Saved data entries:
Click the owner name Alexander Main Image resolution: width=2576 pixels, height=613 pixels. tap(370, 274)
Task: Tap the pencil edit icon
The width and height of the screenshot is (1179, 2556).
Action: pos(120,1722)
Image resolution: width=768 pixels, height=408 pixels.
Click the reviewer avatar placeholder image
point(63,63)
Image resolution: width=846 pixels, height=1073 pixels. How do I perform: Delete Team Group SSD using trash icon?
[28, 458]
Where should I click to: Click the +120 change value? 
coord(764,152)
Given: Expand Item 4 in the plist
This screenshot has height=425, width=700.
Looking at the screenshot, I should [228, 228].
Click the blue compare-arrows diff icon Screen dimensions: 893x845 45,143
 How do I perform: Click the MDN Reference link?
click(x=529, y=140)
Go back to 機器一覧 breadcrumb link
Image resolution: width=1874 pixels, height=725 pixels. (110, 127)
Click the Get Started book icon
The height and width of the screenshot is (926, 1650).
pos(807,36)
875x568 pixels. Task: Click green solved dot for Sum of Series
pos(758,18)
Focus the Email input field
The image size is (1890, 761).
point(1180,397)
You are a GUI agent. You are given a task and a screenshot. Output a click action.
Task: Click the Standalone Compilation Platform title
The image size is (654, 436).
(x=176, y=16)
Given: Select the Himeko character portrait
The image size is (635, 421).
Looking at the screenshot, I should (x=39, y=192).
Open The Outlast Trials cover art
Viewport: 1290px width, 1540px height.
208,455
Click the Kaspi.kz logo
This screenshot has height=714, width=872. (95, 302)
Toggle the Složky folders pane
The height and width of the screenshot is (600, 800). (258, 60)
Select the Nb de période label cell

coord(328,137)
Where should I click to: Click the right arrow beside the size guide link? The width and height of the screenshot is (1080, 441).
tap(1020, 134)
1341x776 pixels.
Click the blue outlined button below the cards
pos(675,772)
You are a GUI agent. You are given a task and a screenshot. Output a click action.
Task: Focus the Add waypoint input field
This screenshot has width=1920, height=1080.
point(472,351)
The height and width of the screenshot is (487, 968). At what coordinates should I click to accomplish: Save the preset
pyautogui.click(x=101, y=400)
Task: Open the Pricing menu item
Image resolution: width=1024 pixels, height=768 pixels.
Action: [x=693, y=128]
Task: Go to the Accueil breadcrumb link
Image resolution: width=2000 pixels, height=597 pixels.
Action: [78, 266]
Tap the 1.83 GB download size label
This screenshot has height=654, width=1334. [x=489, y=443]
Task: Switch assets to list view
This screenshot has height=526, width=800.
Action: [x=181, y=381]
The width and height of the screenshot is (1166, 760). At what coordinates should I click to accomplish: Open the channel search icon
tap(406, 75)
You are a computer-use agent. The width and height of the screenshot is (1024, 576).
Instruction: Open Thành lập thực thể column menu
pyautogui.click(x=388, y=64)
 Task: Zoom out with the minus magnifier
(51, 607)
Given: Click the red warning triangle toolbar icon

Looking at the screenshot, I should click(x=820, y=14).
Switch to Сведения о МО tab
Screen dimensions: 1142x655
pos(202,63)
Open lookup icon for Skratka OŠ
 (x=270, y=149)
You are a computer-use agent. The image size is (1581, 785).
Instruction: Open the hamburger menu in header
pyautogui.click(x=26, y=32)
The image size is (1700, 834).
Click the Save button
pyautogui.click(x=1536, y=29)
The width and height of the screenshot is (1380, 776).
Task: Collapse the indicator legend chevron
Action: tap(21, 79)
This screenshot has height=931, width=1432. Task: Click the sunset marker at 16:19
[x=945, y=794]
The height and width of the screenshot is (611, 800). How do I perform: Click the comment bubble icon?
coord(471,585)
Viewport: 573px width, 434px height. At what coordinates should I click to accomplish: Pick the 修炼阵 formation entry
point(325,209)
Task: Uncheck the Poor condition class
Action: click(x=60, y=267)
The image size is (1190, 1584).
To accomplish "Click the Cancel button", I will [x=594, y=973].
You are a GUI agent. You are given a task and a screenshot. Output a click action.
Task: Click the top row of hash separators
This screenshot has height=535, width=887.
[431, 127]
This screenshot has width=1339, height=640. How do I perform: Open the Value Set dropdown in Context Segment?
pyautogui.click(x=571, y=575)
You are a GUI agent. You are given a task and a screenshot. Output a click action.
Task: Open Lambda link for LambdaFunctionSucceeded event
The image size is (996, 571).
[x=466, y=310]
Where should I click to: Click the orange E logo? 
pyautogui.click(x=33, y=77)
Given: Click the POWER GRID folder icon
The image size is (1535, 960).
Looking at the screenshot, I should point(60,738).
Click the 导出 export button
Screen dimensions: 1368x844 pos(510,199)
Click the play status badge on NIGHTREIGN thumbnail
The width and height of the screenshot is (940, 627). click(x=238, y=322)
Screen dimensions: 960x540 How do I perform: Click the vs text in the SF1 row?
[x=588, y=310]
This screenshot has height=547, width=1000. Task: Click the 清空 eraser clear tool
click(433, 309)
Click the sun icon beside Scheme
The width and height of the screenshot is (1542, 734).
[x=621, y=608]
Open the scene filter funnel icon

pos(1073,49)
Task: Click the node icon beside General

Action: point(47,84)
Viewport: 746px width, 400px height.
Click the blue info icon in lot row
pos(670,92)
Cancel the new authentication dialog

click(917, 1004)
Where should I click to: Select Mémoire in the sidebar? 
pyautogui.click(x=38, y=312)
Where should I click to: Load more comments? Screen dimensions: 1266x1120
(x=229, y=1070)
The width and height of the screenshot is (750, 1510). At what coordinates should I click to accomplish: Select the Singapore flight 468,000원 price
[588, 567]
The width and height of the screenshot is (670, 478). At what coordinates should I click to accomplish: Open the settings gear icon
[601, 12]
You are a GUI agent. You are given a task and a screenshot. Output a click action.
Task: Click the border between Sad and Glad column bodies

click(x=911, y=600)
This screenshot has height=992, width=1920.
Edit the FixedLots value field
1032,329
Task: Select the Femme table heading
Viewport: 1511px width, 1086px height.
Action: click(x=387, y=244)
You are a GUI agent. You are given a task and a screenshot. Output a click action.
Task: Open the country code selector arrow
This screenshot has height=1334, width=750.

Description of the task »
Return all lines from the data above with "computer" in them.

Solved problem »
You are a computer-use agent. The width and height of the screenshot is (1024, 576).
You are a computer-use agent. The image size is (1581, 785).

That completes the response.